The movies are littered with comical depictions of fraternity culture, but the reality, as we know all too well, is considerably darker. While there have been movies that explore this in the form of horror, none recently strike a visceral chord quite like Ethan Berger’s The Line. This searing, thrilling look at Greek Letter life is driven by a transformative performance by star Alex Wolff and the unshakeable feeling that this story is being played out in frat houses everywhere.
Berger wastes no time showing us the dangerous path The Line is headed. In the opening moments we see the long lineage of fictional fraternity KNA; nary a black or brown face is seen anywhere in its photographic history.
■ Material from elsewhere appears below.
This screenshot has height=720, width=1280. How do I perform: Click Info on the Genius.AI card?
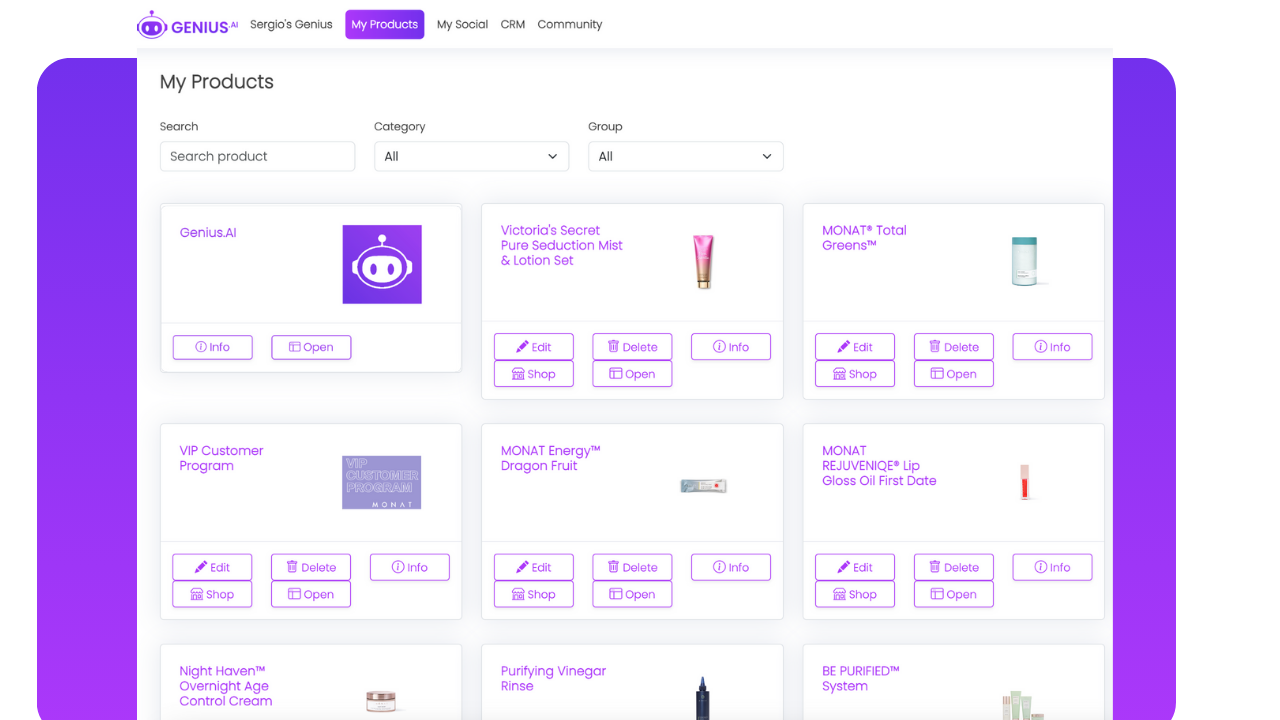pos(212,347)
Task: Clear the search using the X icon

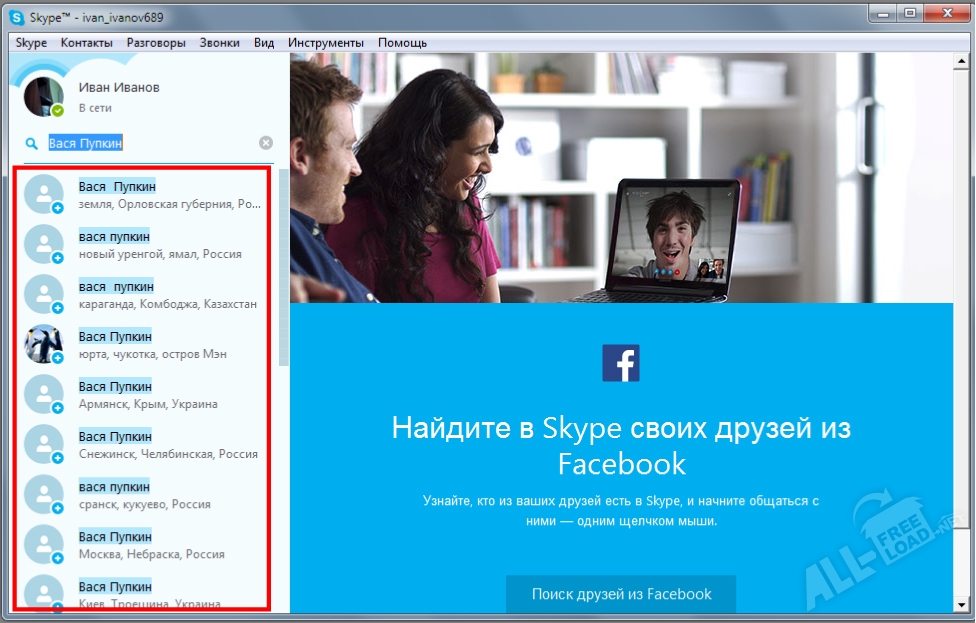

The film centers on blue-collar kid Tom (Wolff), who molds himself to fit in with the spoiled, wealthy white dudes in KNA, banking on the brotherhood he forms to light his business future. It’s all about connections, and one thing The Line establishes is how much the need to fit in and find acceptance plays into fraternity pledging. When a school administrator warns fraternity president Todd (the ubiquitous Lewis Pullman) and Tom of repercussions if there’s any hazing, we already can see this is going to go badly for them all.
The Line takes us into the dog-eat-dog social order within KNA. Todd sits at the top with a kind of cool detachment of a leader on his way out the door. He sees Tom as a potential successor, though, which makes things difficult when his volatile best bud Mitch (Bo Mitchell in a star-making performance) starts dishing out emotional and physical punishment on the crop of new pledges, most of all at Gettys (Wolfs breakout Austin Abrams), a snobby but defiant rich kid.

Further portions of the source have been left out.